Sydney-based Pharmaxis (ASX:PXS) has taken full scientific and commercial control of its collaboration with UK biotech company Synairgen.
The company said it has expanded the scientific program on LOXL2 inhibitors to maximise its value to potential partners and at the same time substantially increased its interest in the program in return for a payment of £5 million to Synairgen.
The LOXL2 enzyme is considered fundamental to the progression of fibrosis in the liver disease NASH, as well as fibrotic disease in organs such as the heart, kidney, and lung where idiopathic pulmonary fibrosis (IPF) remains a high unmet need.
The collaboration between Pharmaxis and Synairgen commenced in August 2015 with the aim of developing and partnering a small molecule inhibitor of the LOXL2 enzyme at the end of phase 1 trials.
Pharmaxis said in a statement the LOXL2 inhibitor program has been the subject of discussions with large pharmaceuticals companies since the beginning of 2016. It said it expects that interest to intensify as the two compounds progress through phase 1 clinical trials and report in mid-2018.
"In parallel with the commencement of phase 1 clinical trials, Pharmaxis will therefore enable scientific due diligence of the program by select large Pharma companies interested in subsequent partnering discussions," it said.
Pharmaxis announced a number of changes to its collaboration with Synairgen, including increasing its share of any partnership deal for the LOXL2 program in fibrotic diseases to over 80 per cent and assuming full funding responsibility for the ongoing collaboration program. Synairgen has retained a reduced but fixed percentage share of all future partnering revenues.
According to Pharmaxis CEO, Gary Phillips, “I am delighted that Pharmaxis has taken control of this extremely promising clinical stage program. The collaboration with Synairgen in the program’s pre-clinical stage has served its purpose very well, however, the increased interest in NASH together with Pharmaxis’ progress over the last few years, its track record of delivering significant partnering deals and enhanced financial position, means we are now in a position to develop this product under our control with our own resources so that we can maximise shareholder value.”

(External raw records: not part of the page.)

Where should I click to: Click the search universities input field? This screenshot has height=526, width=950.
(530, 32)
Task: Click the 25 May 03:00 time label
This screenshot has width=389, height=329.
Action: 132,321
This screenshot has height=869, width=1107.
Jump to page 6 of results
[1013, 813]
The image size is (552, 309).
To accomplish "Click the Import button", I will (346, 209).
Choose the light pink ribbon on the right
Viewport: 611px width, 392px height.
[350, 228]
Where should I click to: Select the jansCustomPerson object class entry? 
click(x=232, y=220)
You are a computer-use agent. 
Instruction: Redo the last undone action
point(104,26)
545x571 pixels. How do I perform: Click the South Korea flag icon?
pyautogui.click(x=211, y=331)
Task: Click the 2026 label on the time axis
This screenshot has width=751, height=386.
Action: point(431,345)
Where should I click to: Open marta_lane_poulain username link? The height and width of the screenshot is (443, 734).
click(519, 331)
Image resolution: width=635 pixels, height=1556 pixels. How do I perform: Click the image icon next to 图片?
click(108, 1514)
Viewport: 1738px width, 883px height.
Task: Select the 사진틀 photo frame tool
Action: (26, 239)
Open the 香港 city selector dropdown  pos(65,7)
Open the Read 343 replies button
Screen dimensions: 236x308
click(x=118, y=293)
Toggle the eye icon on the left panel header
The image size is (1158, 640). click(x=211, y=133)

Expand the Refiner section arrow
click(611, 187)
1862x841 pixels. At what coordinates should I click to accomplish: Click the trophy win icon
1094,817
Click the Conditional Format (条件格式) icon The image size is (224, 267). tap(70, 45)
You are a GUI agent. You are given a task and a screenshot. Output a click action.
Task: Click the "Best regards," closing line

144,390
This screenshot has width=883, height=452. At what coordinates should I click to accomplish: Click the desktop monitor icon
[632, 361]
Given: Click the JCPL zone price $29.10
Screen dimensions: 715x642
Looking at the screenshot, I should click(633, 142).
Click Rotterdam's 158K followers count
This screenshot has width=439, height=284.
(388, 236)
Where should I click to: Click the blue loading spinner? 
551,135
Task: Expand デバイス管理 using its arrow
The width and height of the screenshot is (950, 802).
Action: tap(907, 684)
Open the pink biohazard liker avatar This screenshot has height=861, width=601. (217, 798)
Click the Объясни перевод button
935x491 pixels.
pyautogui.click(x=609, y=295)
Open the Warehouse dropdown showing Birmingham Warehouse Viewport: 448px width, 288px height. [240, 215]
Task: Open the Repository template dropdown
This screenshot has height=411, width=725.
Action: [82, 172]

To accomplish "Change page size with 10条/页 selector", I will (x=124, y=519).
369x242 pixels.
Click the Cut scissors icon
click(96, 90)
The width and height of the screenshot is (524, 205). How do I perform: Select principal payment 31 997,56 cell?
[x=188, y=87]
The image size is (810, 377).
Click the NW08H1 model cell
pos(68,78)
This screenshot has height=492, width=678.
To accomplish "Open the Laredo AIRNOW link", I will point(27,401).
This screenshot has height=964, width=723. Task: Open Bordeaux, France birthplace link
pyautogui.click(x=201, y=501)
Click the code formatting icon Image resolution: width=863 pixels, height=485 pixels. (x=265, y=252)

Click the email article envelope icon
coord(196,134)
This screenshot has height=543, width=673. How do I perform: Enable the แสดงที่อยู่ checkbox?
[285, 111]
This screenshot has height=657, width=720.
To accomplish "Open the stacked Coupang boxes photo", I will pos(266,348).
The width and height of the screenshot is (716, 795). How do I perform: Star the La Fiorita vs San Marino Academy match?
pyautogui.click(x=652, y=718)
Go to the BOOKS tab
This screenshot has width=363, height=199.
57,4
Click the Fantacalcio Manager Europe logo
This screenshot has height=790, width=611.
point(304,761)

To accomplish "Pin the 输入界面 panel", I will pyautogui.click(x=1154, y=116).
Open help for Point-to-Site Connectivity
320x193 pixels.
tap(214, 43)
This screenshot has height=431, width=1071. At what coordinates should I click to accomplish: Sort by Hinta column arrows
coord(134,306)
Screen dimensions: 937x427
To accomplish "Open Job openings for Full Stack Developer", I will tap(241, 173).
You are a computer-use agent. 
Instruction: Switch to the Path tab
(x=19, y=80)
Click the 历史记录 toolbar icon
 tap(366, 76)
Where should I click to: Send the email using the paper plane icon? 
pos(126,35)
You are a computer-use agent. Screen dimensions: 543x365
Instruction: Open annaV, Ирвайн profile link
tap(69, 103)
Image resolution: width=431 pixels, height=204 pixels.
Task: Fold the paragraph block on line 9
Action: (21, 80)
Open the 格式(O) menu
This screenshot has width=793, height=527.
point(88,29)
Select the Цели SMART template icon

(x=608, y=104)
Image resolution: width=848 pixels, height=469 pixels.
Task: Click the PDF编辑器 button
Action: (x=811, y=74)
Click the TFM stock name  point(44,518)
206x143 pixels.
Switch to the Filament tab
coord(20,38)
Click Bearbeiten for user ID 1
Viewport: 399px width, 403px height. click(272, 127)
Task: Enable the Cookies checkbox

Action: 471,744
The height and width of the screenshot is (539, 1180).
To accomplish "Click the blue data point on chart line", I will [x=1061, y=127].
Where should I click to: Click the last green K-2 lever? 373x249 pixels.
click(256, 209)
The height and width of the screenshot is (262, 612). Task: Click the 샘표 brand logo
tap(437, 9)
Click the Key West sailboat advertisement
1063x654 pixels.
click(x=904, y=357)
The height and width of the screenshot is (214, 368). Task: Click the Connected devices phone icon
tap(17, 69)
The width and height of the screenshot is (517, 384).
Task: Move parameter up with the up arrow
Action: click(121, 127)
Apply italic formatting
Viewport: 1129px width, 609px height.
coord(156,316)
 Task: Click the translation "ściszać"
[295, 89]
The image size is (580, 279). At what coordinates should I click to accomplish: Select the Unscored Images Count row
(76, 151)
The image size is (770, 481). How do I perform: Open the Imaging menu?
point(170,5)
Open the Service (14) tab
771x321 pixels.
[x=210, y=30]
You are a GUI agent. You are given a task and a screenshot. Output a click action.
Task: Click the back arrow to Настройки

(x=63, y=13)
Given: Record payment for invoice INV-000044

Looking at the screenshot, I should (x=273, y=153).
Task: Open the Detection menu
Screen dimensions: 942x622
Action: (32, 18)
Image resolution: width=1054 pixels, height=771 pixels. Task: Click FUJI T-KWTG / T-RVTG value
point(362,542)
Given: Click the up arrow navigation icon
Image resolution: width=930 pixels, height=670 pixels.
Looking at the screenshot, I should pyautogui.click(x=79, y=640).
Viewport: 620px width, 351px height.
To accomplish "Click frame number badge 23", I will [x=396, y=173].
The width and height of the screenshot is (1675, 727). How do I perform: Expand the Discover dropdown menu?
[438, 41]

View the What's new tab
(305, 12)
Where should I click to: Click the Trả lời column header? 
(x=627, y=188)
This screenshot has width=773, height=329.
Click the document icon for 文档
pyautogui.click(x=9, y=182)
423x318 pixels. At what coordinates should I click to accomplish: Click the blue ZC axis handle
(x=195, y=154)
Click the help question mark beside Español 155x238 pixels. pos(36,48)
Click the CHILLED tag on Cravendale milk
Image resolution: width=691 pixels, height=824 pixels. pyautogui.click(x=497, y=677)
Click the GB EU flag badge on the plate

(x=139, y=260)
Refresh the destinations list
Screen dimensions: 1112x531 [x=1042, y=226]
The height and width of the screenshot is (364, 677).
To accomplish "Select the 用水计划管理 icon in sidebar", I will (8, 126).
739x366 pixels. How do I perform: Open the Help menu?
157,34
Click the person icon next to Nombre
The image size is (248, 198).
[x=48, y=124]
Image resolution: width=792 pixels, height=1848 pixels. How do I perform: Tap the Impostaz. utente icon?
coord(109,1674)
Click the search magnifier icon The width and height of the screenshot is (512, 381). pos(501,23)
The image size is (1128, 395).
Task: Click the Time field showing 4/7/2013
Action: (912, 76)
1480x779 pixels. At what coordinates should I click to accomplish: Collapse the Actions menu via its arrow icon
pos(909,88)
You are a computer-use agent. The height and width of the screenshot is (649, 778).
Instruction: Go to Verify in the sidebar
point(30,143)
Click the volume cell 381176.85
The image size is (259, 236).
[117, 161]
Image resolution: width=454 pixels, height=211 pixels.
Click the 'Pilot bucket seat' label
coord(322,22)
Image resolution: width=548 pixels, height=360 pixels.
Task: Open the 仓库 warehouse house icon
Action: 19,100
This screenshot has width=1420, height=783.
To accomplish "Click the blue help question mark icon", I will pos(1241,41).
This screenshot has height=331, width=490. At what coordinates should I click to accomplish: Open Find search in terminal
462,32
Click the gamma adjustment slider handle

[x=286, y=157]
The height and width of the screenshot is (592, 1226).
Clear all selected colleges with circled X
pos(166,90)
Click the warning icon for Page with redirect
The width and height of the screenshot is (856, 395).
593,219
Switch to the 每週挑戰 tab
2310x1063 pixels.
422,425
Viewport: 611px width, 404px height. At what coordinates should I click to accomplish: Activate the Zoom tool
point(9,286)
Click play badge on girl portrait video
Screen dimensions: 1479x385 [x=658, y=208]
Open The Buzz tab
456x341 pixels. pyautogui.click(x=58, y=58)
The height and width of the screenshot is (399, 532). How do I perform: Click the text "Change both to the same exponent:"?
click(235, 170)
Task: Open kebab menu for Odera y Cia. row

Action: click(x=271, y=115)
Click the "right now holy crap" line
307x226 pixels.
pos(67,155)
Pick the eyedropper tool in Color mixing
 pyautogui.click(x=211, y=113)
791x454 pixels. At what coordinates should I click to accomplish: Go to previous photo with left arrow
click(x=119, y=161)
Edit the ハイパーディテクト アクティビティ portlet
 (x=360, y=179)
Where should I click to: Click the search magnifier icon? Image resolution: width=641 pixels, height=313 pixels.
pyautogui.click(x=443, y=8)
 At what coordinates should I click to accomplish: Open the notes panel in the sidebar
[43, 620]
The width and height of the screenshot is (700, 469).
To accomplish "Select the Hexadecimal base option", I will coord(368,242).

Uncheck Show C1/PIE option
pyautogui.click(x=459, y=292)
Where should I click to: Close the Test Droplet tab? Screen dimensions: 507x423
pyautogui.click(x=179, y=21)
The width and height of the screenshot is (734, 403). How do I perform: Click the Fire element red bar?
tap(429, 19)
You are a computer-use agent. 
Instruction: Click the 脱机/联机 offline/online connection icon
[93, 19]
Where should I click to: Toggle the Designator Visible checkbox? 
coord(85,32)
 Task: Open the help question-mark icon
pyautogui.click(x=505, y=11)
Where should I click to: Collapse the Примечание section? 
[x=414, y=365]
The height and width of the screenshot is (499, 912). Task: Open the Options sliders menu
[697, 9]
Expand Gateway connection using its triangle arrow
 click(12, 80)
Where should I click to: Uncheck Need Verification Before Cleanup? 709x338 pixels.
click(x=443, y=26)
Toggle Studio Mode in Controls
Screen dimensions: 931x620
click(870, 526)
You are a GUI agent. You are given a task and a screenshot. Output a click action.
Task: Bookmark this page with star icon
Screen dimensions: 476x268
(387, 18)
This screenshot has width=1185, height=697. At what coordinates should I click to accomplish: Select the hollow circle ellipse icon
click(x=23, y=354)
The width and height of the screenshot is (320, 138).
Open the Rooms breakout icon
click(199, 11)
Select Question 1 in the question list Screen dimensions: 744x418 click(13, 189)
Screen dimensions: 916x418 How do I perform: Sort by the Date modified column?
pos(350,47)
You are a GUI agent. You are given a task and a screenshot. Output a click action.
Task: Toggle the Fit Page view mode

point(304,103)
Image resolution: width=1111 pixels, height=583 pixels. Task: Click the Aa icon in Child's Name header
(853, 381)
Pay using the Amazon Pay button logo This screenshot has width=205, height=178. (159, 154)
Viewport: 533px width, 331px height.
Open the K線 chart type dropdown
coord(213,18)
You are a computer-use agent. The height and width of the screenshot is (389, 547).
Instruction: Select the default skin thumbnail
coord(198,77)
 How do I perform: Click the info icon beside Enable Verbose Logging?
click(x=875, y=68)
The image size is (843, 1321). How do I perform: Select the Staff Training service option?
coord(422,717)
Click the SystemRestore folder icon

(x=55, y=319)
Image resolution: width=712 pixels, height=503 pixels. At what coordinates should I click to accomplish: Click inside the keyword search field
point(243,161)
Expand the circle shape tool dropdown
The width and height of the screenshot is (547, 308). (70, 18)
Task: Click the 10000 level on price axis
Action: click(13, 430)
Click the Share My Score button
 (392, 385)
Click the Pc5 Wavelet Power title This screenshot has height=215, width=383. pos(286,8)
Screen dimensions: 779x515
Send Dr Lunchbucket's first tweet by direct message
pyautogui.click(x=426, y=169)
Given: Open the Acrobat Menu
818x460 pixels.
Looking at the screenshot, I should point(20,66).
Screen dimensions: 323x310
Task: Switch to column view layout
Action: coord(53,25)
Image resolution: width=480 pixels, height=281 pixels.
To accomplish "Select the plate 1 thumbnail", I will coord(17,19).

Mr Phillips added, “Ongoing discussions with multinational Pharma companies suggest that there is a significant opportunity for an oral once a day LOXL2 inhibitor in a number of fibrotic diseases with a high unmet need. To realise that opportunity in a competitive market we need to deliver convincing proof of concept in multiple disease models and a phase 1/toxicology data package that both clears the phase 1 hurdle and makes this asset phase 2 ready. We will use our strong cash position to fully meet the needs of our potential partners. We are already making good on that promise by recently commencing phase 1 studies with two compounds that have different profiles that may lend themselves to different indications.”